**Aim:** Print the entries between the lines holding "Open the Bus Type filter dropdown" and "point(384,10)", inclusive, with every line repeated exactly.
*** Source data
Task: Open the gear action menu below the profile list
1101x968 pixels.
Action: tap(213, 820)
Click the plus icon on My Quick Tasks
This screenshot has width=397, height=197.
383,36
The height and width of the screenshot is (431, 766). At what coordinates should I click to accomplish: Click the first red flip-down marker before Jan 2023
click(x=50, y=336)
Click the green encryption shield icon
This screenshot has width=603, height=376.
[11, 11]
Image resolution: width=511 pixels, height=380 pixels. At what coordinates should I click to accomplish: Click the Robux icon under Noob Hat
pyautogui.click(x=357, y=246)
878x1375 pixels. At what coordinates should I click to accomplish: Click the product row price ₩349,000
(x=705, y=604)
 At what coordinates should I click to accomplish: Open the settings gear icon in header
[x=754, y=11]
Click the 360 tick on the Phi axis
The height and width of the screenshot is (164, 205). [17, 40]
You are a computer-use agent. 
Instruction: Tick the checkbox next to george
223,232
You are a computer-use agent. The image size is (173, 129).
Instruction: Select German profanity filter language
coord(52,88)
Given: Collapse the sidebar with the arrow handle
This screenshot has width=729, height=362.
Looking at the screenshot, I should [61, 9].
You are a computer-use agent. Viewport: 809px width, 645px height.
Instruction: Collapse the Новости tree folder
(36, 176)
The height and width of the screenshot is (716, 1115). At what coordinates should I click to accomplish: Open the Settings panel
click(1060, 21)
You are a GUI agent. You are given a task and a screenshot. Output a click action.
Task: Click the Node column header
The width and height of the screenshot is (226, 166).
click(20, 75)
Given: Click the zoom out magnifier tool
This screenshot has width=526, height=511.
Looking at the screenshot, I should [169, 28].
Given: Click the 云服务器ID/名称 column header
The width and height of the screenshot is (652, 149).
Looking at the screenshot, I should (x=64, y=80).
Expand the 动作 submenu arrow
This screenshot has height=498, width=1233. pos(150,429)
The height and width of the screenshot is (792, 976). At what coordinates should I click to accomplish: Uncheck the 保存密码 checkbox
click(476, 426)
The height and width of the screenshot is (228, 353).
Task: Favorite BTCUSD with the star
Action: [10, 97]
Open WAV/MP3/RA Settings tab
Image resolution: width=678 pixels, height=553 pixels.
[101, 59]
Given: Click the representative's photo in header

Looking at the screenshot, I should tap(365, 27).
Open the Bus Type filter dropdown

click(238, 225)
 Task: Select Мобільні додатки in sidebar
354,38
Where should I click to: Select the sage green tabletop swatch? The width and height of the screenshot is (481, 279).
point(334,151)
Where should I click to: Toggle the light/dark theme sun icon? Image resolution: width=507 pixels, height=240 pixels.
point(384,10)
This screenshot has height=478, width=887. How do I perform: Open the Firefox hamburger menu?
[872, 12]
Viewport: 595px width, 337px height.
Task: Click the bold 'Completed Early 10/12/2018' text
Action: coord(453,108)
******
**Finished task:**
Open the Bus Type filter dropdown

click(238, 225)
 Task: Select Мобільні додатки in sidebar
354,38
Where should I click to: Select the sage green tabletop swatch? The width and height of the screenshot is (481, 279).
point(334,151)
Where should I click to: Toggle the light/dark theme sun icon? Image resolution: width=507 pixels, height=240 pixels.
point(384,10)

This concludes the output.